Yesterday, Microsoft reported financial results for the second quarter of its fiscal 2019. Not surprisingly, the headlines this morning focused on the slowdown in Windows sales, which Microsoft says should continue for at least another quarter, and the rise of the company's cloud business.
But buried in the numbers was the revelation that Microsoft's Surface PC hardware business increased sales in Q2 year-on-year by an impressive 39%, for a quarterly total of $1.86 billion.
Microsoft Surface: take your pick, from $400 to $3,500
Here’s a look at Microsoft’s Surface hardware sales for the last 5 quarters:
> Q2:18: $1.335 billion
> Q3:18: $1.094 billion
> Q4:18: $1.185 billion
> Q1:19: $1.180 billion
> Q2:19: $1.860 billion
Add up just the last 4 quarters, and you get Surface revenue totaling $5.3 billion.

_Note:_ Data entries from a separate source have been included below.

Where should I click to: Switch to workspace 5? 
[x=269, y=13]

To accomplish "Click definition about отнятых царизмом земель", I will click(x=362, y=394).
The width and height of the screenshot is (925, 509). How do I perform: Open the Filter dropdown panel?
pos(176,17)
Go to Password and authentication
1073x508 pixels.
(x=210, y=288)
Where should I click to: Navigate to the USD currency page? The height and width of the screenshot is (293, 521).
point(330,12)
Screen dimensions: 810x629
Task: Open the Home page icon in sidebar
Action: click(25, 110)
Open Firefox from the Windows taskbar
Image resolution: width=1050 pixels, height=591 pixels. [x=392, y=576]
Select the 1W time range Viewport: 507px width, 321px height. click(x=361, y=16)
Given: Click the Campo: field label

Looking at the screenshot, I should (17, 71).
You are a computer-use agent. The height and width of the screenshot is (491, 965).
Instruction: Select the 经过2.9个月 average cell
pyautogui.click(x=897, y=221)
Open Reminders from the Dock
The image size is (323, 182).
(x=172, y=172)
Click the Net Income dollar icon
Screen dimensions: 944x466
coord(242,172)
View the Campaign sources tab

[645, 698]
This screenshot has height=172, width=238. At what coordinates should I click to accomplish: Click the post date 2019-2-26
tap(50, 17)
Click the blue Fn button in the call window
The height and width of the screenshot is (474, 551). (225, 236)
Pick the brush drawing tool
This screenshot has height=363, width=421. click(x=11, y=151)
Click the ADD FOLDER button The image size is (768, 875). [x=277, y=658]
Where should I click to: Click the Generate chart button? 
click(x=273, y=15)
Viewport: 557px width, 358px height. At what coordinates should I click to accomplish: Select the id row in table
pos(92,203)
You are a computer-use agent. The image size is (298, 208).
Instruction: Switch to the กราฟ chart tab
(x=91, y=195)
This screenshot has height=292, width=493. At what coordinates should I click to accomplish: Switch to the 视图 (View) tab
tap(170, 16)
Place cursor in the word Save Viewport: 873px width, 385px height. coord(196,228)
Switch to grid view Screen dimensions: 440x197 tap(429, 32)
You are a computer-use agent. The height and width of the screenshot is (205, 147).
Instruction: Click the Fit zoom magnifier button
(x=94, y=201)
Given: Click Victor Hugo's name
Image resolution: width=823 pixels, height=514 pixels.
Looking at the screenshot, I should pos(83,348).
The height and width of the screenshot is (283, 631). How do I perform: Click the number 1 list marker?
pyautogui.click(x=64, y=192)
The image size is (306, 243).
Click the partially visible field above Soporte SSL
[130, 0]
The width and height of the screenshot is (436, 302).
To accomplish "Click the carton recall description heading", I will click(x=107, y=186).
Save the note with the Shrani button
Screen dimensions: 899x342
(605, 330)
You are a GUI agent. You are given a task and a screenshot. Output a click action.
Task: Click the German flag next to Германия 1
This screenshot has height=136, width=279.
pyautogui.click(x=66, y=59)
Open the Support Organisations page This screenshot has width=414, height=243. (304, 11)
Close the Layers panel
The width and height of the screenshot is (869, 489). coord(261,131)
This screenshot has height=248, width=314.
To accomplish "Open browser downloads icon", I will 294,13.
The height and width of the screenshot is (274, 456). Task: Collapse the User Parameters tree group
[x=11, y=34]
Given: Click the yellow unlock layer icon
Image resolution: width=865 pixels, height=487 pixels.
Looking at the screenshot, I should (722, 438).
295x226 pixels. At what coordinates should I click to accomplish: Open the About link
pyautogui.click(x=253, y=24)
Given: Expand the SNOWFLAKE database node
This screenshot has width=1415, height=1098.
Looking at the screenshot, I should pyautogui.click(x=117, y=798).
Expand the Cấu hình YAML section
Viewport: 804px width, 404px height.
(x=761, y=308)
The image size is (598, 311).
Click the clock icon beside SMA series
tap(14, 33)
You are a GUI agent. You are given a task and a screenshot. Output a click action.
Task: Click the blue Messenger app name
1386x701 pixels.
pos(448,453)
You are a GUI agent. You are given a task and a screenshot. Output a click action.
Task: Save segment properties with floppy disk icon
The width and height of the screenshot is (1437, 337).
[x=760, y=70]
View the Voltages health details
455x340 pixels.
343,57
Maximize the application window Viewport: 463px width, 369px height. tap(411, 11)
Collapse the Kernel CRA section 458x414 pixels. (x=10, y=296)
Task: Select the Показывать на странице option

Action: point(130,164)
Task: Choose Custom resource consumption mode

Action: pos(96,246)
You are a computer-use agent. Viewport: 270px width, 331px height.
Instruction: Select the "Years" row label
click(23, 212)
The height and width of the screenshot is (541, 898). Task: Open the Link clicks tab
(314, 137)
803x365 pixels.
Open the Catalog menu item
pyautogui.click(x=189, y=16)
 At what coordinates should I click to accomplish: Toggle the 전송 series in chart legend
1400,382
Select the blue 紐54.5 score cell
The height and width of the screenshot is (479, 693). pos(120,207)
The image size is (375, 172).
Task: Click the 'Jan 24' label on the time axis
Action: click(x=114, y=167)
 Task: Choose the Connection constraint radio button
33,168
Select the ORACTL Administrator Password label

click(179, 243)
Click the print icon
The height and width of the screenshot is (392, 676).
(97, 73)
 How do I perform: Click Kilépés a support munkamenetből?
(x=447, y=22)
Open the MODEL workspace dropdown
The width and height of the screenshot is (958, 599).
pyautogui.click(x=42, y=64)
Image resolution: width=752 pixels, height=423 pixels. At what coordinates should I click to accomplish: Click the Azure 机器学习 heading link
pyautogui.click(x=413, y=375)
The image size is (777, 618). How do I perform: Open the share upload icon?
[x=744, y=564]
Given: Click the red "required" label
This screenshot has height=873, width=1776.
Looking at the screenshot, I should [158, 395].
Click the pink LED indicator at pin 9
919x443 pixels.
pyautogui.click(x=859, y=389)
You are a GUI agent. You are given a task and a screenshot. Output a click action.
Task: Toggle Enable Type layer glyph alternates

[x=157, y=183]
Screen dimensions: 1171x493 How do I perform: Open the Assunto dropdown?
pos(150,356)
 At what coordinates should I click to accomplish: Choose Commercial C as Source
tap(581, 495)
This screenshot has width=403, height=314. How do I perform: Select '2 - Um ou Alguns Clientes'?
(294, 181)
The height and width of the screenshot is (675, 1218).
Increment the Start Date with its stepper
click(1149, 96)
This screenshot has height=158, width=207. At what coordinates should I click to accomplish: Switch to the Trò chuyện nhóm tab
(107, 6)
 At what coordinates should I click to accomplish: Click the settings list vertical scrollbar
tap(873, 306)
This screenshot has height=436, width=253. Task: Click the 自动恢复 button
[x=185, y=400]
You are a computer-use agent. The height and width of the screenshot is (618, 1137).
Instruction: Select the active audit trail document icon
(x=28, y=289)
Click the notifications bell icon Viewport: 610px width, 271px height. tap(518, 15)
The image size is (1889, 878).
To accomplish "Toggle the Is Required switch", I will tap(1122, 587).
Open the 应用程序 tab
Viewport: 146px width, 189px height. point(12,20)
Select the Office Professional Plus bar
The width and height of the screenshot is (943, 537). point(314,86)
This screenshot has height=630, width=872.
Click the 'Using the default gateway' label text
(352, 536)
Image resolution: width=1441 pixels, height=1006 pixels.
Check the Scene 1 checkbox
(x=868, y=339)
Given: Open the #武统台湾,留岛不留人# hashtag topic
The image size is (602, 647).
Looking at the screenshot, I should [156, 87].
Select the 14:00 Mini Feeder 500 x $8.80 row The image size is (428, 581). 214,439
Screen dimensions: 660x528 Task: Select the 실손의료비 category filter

What’s more, Surface hardware sales were strong across both consumer and commercial customer sectors, Microsoft said.
For a bit of contrast, consider that Microsoft’s Windows OEM pro revenue declined in the quarter by 2%. The company’s Windows OEM non-pro revenue declined by an even worse 11%.
For more contrast, the company’s More Personal Computing group, which includes both Windows and Surface hardware, saw revenue rise in Q2 by 7%, to $130 billion.
And somehow, the processor chip shortage that Microsoft says is hurting its Windows business does not seem to be hurting its own Surface hardware business. Even though its Surface devices are based on the same Intel processors as the other vendors’ Windows 10 devices.
To be sure, the top PC suppliers — Lenovo, HP, Dell, Apple and Acer — sell way, way more devices than Microsoft does. For example, in the last quarter of calendar 2018, Lenovo alone sold more than 16.7 million PC devices worldwide, according to IDC.
By comparison, Microsoft probably sold fewer than 2 million devices in its Q2, assuming an average selling price of about $1,000. That’s just a guess, since Microsoft doesn’t break out the figures. And because starting retail prices for Surface devices range widely, from a low of $400 for the Surface Go to a high of $3,500 for the Surface Studio 2.
Still, Microsoft, the company best known for its PC and server software, now has a multibillion-dollar business in PC hardware.